Advances in Understanding Landscape Influences on Freshwater Habitats and Biological Assemblages

Lotic Fish Assemblage Clusters across the Conterminous United States and Their Associations with Environmental Variables

Alan T. Herlihy, Jean C. Sifneos, Robert M. Hughes, David V. Peck, and Richard M. Mitchell

doi: https://doi.org/10.47886/9781934874561.ch18

Abstract.—Between 2008 and 2014, the first two phases of the National Rivers and Streams Assessment sampled fish assemblages in 2,554 stream and river sites across the conterminous United States. Associated physical habitat, water chemistry, and landscape data were also collected. We used cluster analysis to derive fish assemblage clusters.
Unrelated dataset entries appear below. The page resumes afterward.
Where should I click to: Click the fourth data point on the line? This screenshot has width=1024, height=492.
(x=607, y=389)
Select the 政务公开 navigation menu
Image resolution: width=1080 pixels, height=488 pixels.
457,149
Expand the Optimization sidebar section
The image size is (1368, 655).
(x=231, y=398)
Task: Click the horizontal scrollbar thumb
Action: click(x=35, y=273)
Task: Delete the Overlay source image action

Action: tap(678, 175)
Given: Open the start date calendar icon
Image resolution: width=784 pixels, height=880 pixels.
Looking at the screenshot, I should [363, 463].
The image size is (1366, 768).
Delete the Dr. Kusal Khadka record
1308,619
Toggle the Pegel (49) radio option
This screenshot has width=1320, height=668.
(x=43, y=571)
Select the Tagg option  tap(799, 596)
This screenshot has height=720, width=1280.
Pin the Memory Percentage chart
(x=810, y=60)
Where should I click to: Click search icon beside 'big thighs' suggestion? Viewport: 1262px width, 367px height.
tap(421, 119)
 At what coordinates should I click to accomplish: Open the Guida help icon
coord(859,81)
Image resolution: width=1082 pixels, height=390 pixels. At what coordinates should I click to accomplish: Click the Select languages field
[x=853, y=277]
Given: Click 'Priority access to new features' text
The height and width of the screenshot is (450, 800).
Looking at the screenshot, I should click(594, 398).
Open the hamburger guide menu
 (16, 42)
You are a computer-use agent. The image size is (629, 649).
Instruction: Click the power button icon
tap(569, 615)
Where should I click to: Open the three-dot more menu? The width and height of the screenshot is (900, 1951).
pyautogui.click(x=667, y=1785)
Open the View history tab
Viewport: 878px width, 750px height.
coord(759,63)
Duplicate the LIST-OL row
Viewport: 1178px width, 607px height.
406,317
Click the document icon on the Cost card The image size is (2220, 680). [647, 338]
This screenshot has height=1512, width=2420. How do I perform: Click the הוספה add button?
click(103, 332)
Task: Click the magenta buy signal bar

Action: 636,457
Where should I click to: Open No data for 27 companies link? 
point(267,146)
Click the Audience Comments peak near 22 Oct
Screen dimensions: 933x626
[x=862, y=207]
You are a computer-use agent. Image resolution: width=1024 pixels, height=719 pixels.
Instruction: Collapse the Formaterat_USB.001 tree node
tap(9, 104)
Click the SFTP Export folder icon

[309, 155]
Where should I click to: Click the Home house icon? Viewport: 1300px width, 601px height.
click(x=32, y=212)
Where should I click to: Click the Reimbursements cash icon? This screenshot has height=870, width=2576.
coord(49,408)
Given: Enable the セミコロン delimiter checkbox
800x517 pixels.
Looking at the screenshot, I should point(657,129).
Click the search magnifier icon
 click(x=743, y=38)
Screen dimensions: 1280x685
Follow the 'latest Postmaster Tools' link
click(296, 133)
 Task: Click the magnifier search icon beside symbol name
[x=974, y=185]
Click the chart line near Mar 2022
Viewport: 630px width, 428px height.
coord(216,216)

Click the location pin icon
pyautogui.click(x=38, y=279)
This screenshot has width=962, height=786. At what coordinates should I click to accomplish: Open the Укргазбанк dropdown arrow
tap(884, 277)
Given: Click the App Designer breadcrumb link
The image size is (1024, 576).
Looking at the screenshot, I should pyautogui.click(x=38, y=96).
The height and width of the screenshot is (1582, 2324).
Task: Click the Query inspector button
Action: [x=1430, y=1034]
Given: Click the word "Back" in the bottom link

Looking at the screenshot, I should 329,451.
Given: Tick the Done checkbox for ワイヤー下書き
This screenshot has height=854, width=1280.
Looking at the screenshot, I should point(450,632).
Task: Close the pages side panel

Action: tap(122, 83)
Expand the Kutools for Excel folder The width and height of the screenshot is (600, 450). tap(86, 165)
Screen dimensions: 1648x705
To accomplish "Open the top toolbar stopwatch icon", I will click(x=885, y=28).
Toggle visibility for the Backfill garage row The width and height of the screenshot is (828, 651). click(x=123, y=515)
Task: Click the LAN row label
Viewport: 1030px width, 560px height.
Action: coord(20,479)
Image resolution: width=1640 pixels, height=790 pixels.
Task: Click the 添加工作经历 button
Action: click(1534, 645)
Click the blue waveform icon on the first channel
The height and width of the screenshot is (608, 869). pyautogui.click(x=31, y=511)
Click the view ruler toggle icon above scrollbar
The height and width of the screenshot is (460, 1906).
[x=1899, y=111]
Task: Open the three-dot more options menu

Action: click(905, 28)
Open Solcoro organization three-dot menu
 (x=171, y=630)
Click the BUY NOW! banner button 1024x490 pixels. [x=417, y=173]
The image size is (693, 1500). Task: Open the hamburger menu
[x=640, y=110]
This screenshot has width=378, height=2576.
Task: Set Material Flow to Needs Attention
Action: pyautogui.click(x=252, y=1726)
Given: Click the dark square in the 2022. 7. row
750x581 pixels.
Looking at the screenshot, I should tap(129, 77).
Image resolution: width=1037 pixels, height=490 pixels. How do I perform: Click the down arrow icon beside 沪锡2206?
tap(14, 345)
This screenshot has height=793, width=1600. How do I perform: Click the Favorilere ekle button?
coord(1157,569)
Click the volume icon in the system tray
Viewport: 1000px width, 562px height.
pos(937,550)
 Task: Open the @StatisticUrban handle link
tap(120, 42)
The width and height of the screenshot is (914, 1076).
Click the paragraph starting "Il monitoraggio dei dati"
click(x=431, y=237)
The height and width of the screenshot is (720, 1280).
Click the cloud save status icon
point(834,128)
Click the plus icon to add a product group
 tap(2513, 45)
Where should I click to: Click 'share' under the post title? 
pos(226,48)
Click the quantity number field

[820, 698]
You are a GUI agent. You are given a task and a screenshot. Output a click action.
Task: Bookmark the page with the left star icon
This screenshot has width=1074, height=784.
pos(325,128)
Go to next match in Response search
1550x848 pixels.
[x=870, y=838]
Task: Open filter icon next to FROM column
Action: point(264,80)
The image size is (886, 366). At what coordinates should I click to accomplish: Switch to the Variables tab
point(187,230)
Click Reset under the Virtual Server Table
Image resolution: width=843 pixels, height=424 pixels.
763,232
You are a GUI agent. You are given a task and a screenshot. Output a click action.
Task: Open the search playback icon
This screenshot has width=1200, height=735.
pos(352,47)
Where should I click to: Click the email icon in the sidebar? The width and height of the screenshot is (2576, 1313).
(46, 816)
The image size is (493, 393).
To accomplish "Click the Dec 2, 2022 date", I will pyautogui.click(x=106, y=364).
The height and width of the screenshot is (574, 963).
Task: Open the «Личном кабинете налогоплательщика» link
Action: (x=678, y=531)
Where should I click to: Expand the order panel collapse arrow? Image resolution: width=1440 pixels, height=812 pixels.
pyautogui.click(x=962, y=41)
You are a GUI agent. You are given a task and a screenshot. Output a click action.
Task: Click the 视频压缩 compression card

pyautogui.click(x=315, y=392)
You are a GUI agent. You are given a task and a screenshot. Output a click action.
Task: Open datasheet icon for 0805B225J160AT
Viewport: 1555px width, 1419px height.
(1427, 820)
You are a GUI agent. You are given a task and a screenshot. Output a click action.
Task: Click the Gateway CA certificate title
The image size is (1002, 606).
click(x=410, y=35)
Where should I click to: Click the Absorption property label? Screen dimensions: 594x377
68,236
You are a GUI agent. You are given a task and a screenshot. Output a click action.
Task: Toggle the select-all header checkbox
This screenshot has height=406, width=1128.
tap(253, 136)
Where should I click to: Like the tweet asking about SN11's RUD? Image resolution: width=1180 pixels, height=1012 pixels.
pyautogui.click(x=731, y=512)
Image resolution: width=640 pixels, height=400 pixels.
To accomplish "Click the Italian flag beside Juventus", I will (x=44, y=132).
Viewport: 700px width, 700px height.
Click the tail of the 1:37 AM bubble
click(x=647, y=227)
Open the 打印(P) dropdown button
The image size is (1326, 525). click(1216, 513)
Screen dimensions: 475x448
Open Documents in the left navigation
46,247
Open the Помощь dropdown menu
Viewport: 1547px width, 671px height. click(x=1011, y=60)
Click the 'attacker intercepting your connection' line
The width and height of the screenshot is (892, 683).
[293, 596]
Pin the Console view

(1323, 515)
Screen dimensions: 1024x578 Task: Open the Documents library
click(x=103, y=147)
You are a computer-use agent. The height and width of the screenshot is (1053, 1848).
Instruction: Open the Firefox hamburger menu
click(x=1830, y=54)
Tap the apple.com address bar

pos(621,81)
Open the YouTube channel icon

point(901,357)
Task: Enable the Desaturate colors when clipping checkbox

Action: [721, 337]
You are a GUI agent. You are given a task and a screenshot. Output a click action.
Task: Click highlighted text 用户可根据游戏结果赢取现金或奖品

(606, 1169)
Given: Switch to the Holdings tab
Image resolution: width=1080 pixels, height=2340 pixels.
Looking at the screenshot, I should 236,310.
Assemblage clusters were then related to the local and catchment scale environmental data to assess the primary drivers of fish assemblage structure and to predict cluster membership. The results from our study show that whereas variability in fish assemblages is large over the range of stream/river sizes across the conterminous United States, it is possible to divide sites into six clusters that could be defined by specific indicator species and predictable from environmental data using both classification tree analysis and discriminant function analysis. Ordination identified three environmental gradients as the primary drivers of the biological clusters: stream size, temperature, and stream water ionic strength. The biological classification was very reproducible within a sample year based on repeat sample visits to the same sites but was lower based on samples taken 4–6 years apart. Biological monitoring is essential for the complete assessment of aquatic ecosystem condition. As the natural variability in aquatic biota is quite high, reporting and analyzing the results of biomonitoring requires a classification framework that minimizes this variability so that expectations of least-disturbed condition and the effects of anthropogenic disturbance can be more clearly defined. Our results showed that biologically derived classes of sites have higher classification strength than either basins or ecoregions. Thus, for the purposes of biomonitoring, it could be advantageous to replace physical regions with a classification based on aquatic biota.